WHAT OTHER PEOPLE ARE SAYING
ABOUT SFAW MATH

California Textbook Adoptions

Other Reviews

John Sikora looked at SFAW and two other math programs (from Houghton Mifflin and McGraw Hill) that were under consideration in his school district. About SFAW, he concluded, "The Scott Forseman-Addison Wesley text has some ... serious problems. The presentation was cluttered by all sorts of cartoon characters and sidebars that would only serve to distract the student." Click to see his reviews of these math texts.

Comments From Readers Of This Page

A number of people have written to me to comment on the above review and to offer their own reports and experiences. Here are some of those comments.

    A concerned Mom writes,
    My sons are in the 2nd grade and 3rd grade. Man, I thought I was losing my mind, and my sons are doing poorly in math .... so I decided maybe I should purchase the SFAW math textbook to help them out. By chance, I came across your site and read the comments given by numerous parents. Thank you, my sons and I are not 'stupid'.
    A Dad in upstate New York said,
    I have a 9 year old who is struggling with math. I believe it is at least partially due to the Scott Foresman Addison Wesley curriculum at his school. I have noticed your review of the same, and I was hoping to gather some ammunition ... I have read his math textbook, and I couldn't understand the estimation process or the mental math, and I am a 44 year old business owner, and my company does over a half a million dollars a year. I understand math. This stuff is goofy.
    A former teacher and current Mom told us,
    Kevin,

    "a Jackson Pollock-esque cornucopia of abstraction"
    I have just breathed a HUGE sigh of relief!! Your review of SFAW has made me feel "normal" again and has restored my confidence in what I had always believed to be my daughter's above average math abilities. I could produce a litany of examples from her 4th grade experience in math, but, really, I would just be repeating what other readers have said already. My child, too, turned against math last year ... and boy, did it show on her Terra Nova test score this past March!!!!! I thought I was looking at some other child's score, which had been put in my child's folder by mistake.

    As a former teacher of high-school level, I too almost succumbed to homeschooling last year. Had it not been for my child's perseverance to plod on, I would have. SFAW's text is unclear, misleading and chock full of errors. What ever happened to the old adage, "The shortest distance between two points is a straight line"? Those who compiled this text, instead, takes us on a circuitous route to nowhere.

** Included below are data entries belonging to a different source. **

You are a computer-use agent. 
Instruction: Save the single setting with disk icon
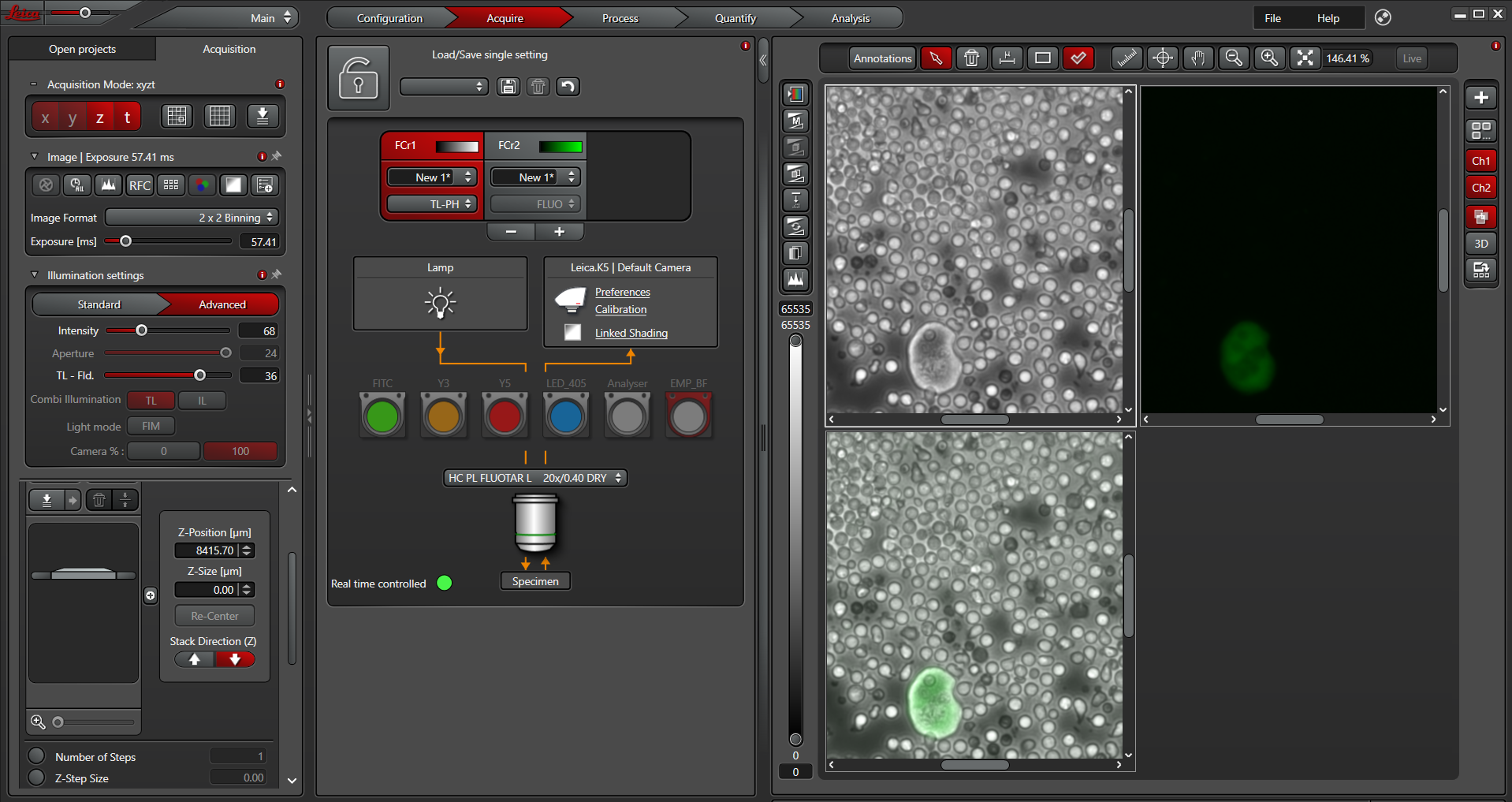point(508,87)
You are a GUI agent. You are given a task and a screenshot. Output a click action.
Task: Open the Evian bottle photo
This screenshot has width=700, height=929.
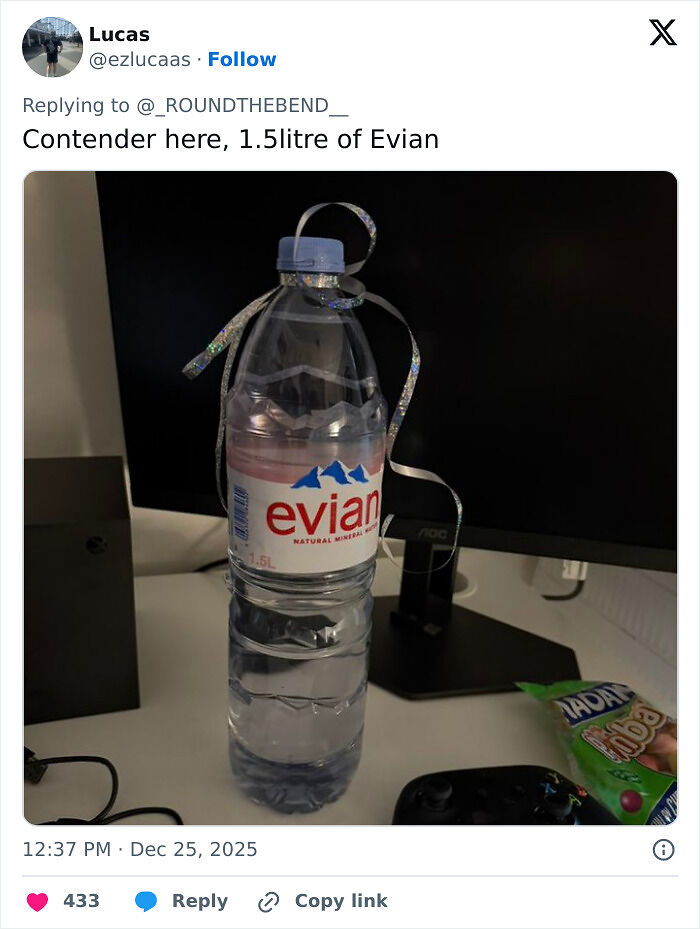click(x=350, y=498)
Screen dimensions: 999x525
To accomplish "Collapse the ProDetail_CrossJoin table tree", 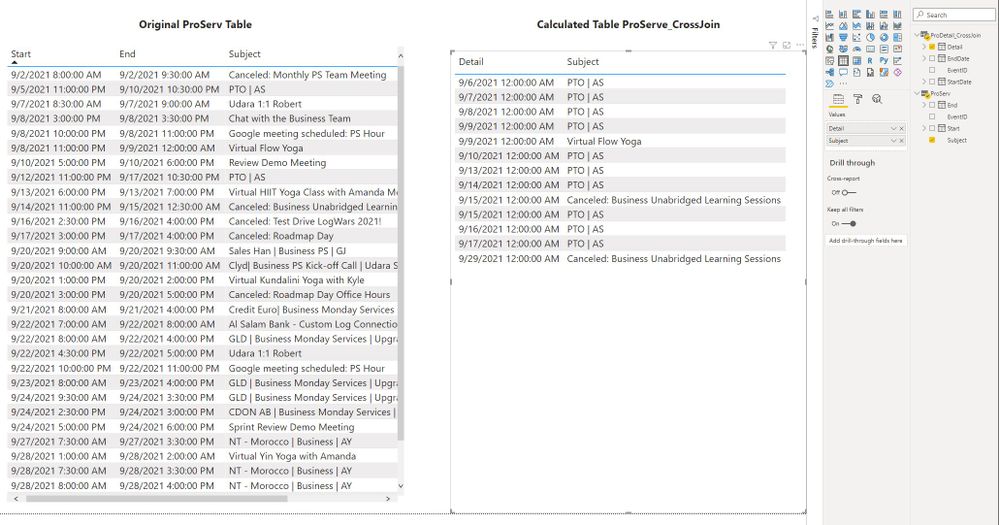I will [918, 35].
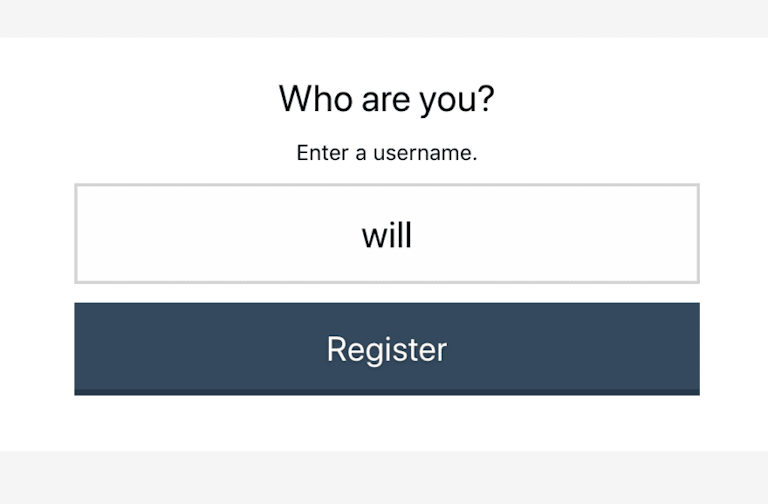Click the text "will" in the username field

coord(387,236)
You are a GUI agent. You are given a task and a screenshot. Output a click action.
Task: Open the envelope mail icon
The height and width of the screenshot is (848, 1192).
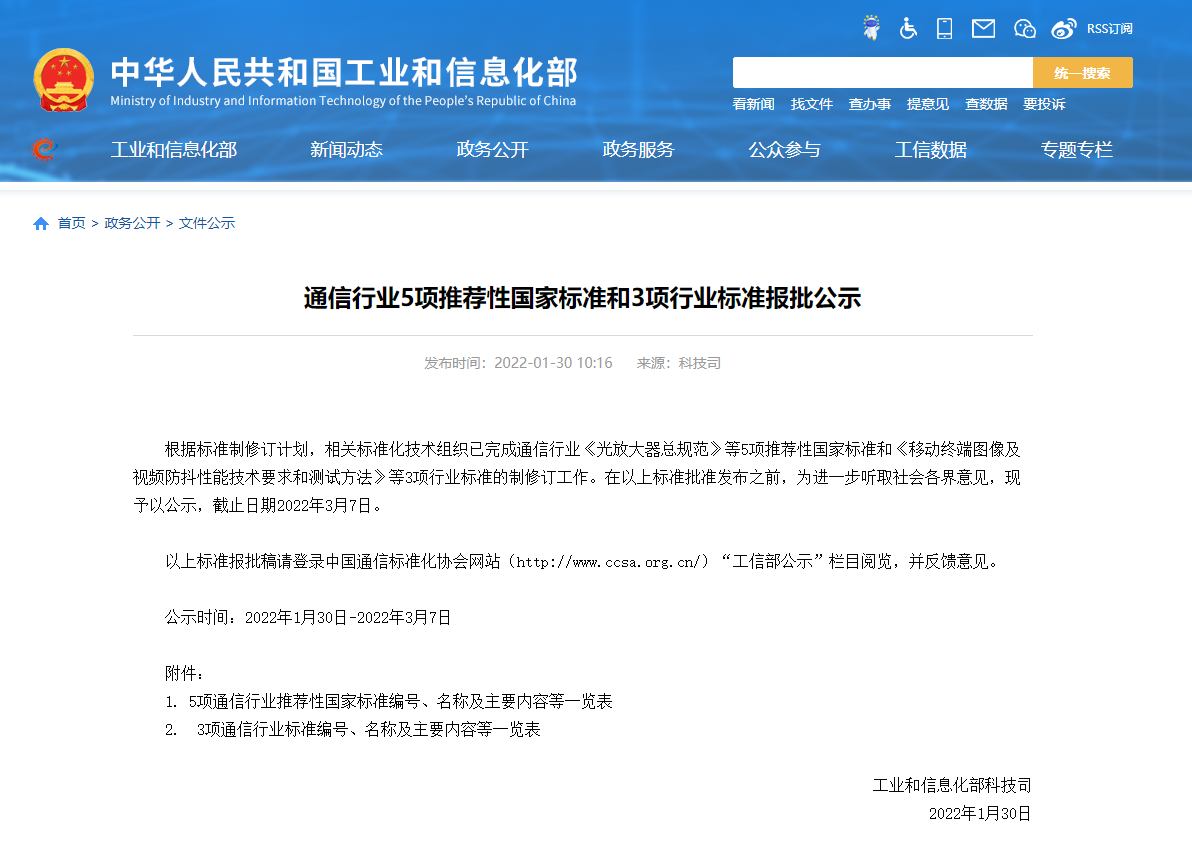point(983,28)
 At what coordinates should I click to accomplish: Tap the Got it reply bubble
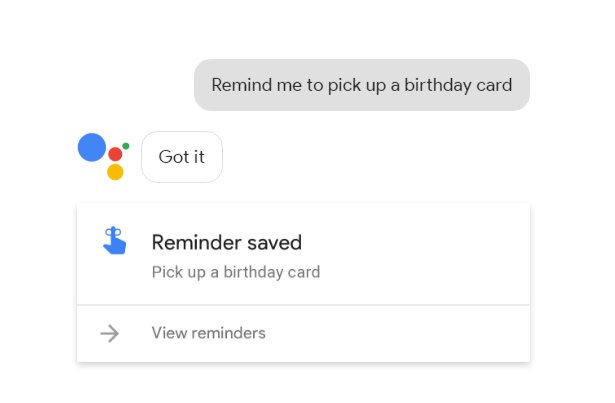pos(182,157)
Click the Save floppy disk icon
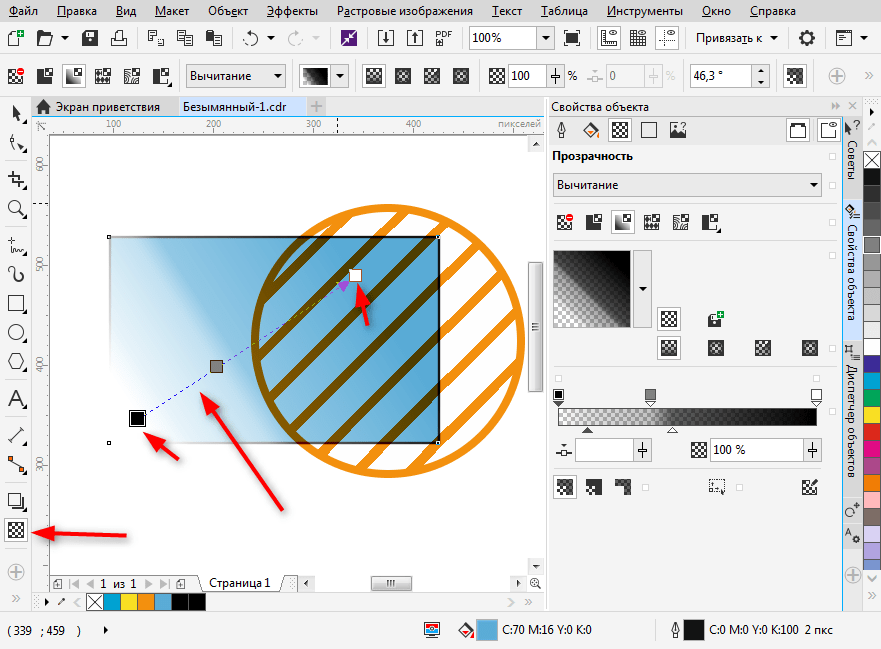This screenshot has width=881, height=649. 90,38
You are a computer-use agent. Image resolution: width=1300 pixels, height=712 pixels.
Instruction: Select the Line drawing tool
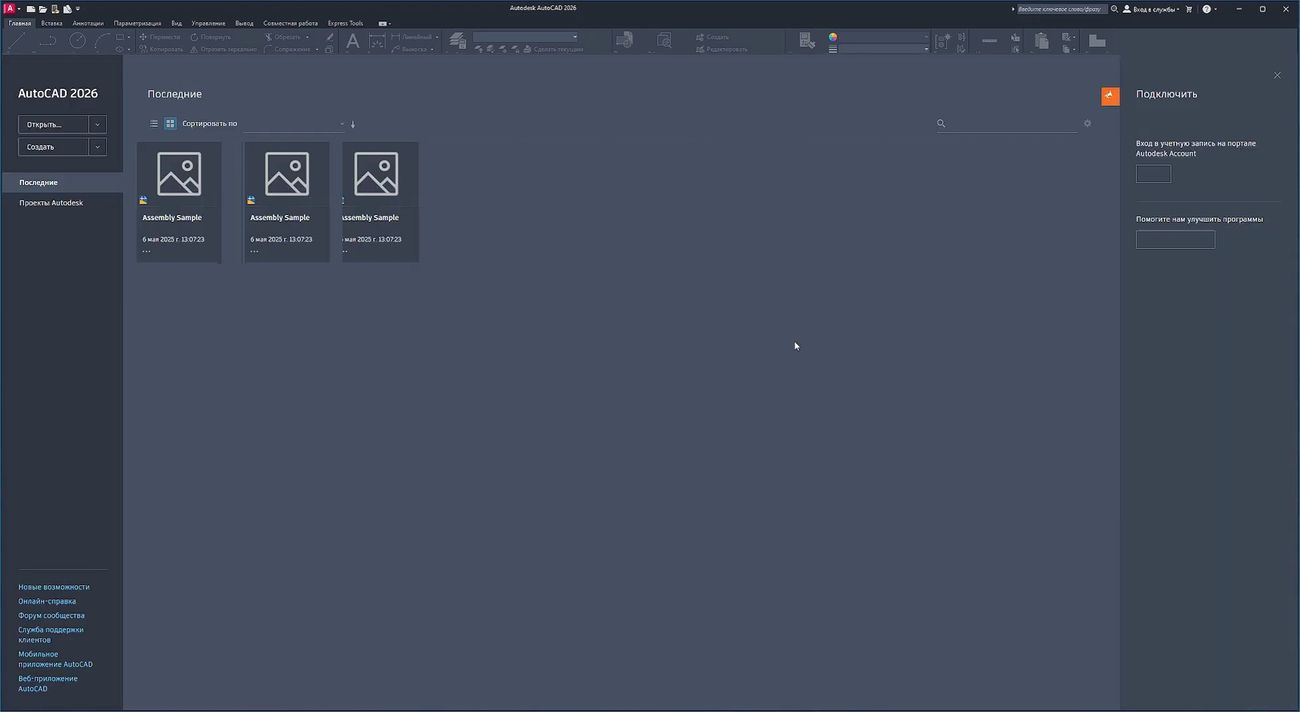(x=17, y=38)
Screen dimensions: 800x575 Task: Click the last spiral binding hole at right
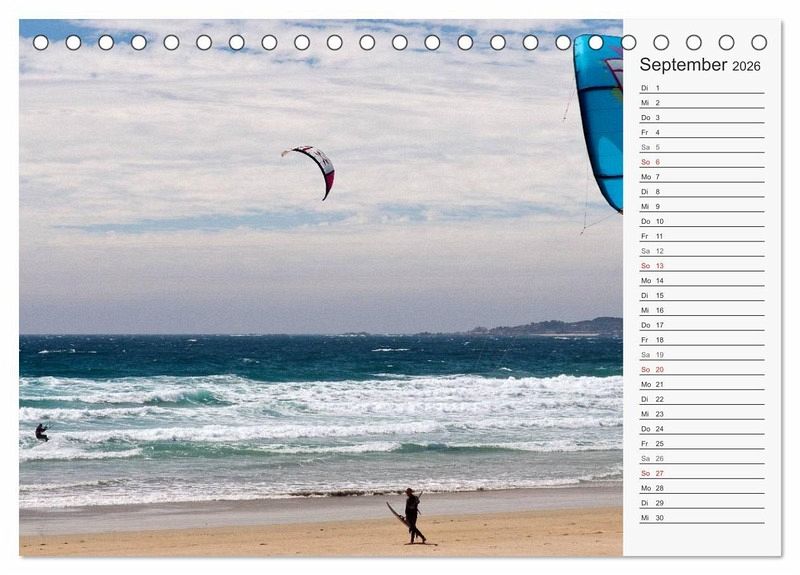(759, 42)
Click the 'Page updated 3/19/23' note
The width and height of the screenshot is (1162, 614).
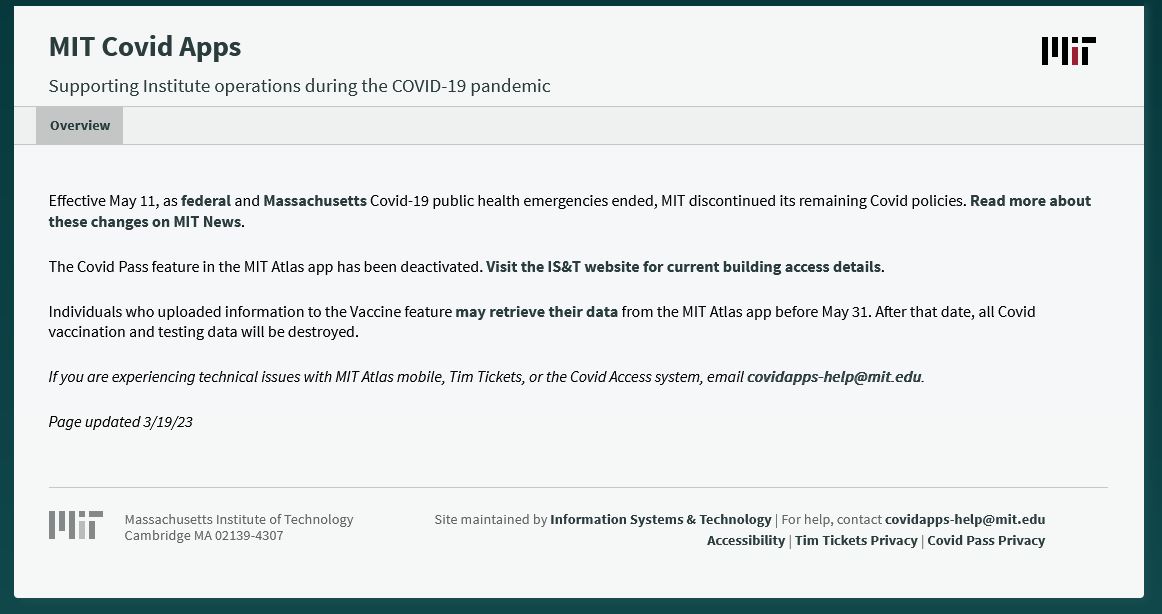click(x=121, y=422)
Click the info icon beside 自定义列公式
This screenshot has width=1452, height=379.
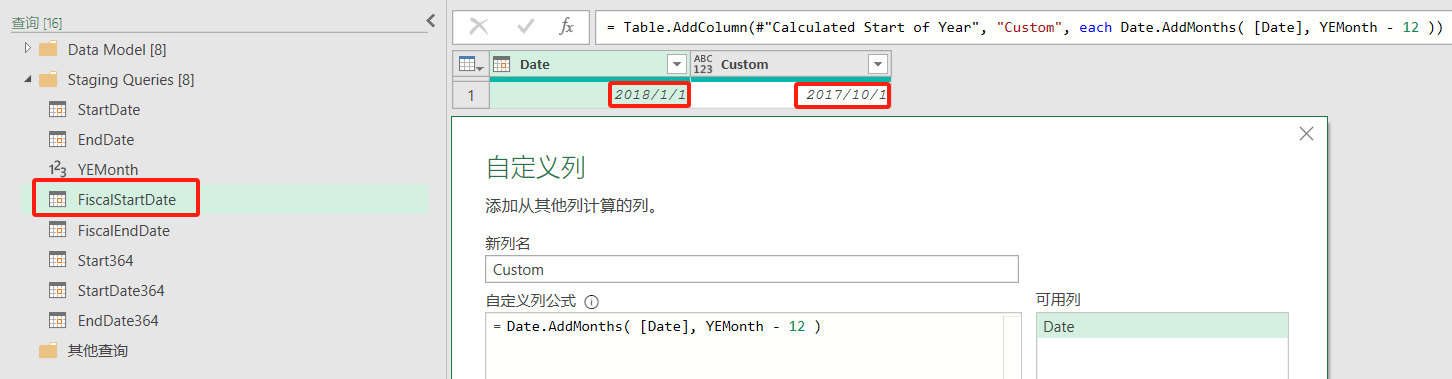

    The biggest objection I had to the 4th grade math text is that the "geniuses" who wrote the book have managed to take a very fact-based, black-or-white discipline and turn in into a Jackson Pollock-esque cornucopia of abstraction. Math is math -- it IS the exact science of numbers, like it or not. Strategies are simply the icing on the Pi (er,cake). I found all of this 4th grade approach to math concepts completely ridiculous. My daughter was very confused and frustrated, as were 90% of her class. My child learned virtually nothing in last year's math class. I had to supplement and review all summer. This series of books should be burned at the stake.

    A Mom wrote to us,
    Well, you wrote this in 1998, but boy, did you get it right! This stuff sucks ... and I'm an MIT grad.
    A third grade teacher in Utah told us:
    I am so glad to hear that I am not the only one who is frustrated with this math program. I hate using it. This is the only math program our district will allow us to use and I can't see the point. I spend so much time trying to find "supplemental sources" to help me teach the lessons. I might as well write my own math text book. There is not enough information or practice for each concept. They fly through multiplication in no time. How are the students supposed to learn multiplication in one chapter? There is so much left out of the book...yet our district told us that if we taught one lesson every day we would never get through the whole book. The whole program is a mess. We are going to be looking for a new program for our district, but not for a couple more years. You can bet that I will be on that committee.

    Thanks for your site...
    A self-declared "frustrated Math Mom in New York" wrote,
    Thank you so much for your site - I thought I was loosing my mind!

    It is hard to fathom that you posted your review in 1998, and YET here I am writing 7 years later to say that I am completely at a loss as to why New York is using the Scott Foresman Addison Wesley text for 4th grade.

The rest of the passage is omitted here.